Embora a ideia de cobrir veículos elétricos com painéis solares seja atraente, a área efetiva de captação de luz solar nesses dispositivos é insuficiente para impactar significativamente no tempo de recarga das baterias. A limitação está na quantidade de superfície exposta ao sol, que é pequena em relação à necessidade de geração de energia.
No entanto, a inovação se dá na possibilidade de que vidros e tetos solares possam atuar como painéis. Essa abordagem foi adotada por Luke White e colegas, que desenvolveram uma célula solar ultrafina e praticamente transparente, capaz de ser integrada a superfícies de vidro sem comprometer sua transparência.
O novo tipo de célula solar apresenta uma perda de transparência menor do que a provocada por filmes comuns aplicados em vidros de veículos, tornando-se uma alternativa viável para aplicações em carros, edifícios e dispositivos eletrônicos. Mesmo que ainda não seja uma solução para veículos em larga escala, ela abre caminho para usos em óculos inteligentes e janelas de residências e escritórios.
![Camadas mais grossas geram mais energia, mas a mais fina e semitransparente ainda se mantém competitiva. [Imagem: White et al. - 10.1021/acsenergylett.5c04261]](https://agrozil.com.br/wp-content/uploads/2026/05/010115260515-celula-solar-perovskita-transparente-4.jpg)
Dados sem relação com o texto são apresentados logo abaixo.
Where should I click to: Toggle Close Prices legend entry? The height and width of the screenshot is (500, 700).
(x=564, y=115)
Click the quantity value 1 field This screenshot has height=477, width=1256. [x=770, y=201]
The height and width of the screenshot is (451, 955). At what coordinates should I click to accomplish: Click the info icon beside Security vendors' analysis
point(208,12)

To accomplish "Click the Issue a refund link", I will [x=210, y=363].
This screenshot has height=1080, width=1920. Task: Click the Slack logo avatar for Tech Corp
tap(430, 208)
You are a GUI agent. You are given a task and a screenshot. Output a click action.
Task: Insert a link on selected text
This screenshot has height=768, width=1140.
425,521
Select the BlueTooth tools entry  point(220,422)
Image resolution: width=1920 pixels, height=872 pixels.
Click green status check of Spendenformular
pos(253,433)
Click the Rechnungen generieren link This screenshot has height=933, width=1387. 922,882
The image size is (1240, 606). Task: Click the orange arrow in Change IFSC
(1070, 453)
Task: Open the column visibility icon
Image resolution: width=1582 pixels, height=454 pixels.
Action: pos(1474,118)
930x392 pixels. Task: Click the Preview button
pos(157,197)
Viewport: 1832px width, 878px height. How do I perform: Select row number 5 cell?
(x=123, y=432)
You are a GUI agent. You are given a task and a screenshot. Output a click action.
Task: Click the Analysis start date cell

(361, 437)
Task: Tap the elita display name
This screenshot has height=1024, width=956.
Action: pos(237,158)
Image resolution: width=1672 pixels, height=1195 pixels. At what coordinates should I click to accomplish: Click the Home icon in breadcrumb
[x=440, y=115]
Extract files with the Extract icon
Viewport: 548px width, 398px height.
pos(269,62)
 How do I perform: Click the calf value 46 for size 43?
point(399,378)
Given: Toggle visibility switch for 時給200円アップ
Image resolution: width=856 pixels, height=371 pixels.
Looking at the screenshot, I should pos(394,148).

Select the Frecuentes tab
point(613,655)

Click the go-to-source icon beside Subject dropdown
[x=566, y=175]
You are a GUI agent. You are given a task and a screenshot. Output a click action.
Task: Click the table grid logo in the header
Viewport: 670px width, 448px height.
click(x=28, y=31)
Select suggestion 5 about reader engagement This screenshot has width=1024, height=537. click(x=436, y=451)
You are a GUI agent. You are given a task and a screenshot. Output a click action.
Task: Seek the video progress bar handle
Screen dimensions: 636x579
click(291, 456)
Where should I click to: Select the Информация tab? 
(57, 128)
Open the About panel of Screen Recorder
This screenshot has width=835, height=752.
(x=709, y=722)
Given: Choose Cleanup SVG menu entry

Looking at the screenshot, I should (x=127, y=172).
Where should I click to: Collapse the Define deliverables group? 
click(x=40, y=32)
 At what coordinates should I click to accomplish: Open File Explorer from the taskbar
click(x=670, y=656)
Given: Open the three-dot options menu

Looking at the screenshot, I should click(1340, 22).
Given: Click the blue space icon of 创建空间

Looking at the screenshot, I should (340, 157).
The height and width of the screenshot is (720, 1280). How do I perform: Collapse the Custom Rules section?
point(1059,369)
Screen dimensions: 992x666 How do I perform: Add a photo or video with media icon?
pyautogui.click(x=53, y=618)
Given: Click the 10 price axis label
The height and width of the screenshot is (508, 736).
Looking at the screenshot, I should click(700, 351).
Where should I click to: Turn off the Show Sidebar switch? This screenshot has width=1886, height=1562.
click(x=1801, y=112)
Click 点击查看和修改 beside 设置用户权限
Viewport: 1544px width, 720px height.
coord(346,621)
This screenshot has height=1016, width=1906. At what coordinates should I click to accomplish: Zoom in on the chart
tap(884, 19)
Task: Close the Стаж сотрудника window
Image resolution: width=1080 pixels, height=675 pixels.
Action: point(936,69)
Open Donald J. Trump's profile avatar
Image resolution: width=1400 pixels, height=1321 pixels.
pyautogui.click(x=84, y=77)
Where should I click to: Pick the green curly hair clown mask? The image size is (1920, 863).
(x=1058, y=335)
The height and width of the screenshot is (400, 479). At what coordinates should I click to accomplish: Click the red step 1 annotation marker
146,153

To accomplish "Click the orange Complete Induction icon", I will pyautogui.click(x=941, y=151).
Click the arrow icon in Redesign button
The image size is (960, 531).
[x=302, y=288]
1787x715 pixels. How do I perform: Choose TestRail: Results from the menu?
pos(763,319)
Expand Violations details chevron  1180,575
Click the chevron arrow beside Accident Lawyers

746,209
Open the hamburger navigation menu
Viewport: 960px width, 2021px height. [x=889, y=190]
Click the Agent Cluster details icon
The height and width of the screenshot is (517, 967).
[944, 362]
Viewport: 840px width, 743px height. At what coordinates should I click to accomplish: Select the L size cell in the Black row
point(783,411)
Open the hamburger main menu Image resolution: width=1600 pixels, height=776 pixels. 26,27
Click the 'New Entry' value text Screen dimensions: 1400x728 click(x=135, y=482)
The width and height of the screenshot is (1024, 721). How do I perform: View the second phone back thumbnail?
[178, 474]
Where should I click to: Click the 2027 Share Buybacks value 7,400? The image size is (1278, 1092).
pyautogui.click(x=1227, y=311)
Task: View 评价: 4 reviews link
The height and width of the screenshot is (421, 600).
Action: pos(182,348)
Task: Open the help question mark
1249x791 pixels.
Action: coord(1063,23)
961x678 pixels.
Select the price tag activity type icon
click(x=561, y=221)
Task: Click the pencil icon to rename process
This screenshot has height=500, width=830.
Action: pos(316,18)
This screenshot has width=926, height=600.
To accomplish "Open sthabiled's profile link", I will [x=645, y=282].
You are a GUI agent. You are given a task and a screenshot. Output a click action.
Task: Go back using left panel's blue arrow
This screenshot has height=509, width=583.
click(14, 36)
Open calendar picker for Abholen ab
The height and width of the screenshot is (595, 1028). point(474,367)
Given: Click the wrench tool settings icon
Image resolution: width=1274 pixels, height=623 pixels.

Segundo os pesquisadores, as células de perovskita semitransparentes oferecem uma oportunidade de captação de energia em superfícies de difícil acesso para painéis convencionais, como fachadas e janelas. Os resultados indicam um equilíbrio promissor entre transparência e eficiência na geração de energia, embora testes adicionais sejam necessários para avaliar durabilidade e estabilidade a longo prazo.
A equipe conseguiu fabricar células ultrafinas de perovskita utilizando evaporação térmica, um método compatível com processos industriais. Com controle preciso na espessura, as células variam de opacas a semitransparentes, atingindo eficiências de conversão de energia de até 12% em camadas de 60 nanômetros de espessura.
Essas células podem ser produzidas em grande escala, com potencial para serem integradas a superfícies que hoje não podem abrigar painéis solares tradicionais. Sua fabricação em temperaturas relativamente baixas e a possibilidade de customização para diferentes comprimentos de onda ampliam as aplicações possíveis.
De acordo com Annalisa Bruno, coordenadora da equipe de pesquisa, essas células oferecem vantagens na fabricação e na adaptação a diferentes ambientes, contribuindo para uma redução na pegada de carbono de dispositivos e construções.
Fonte: White et al. – 10.1021/acsenergylett.5c04261.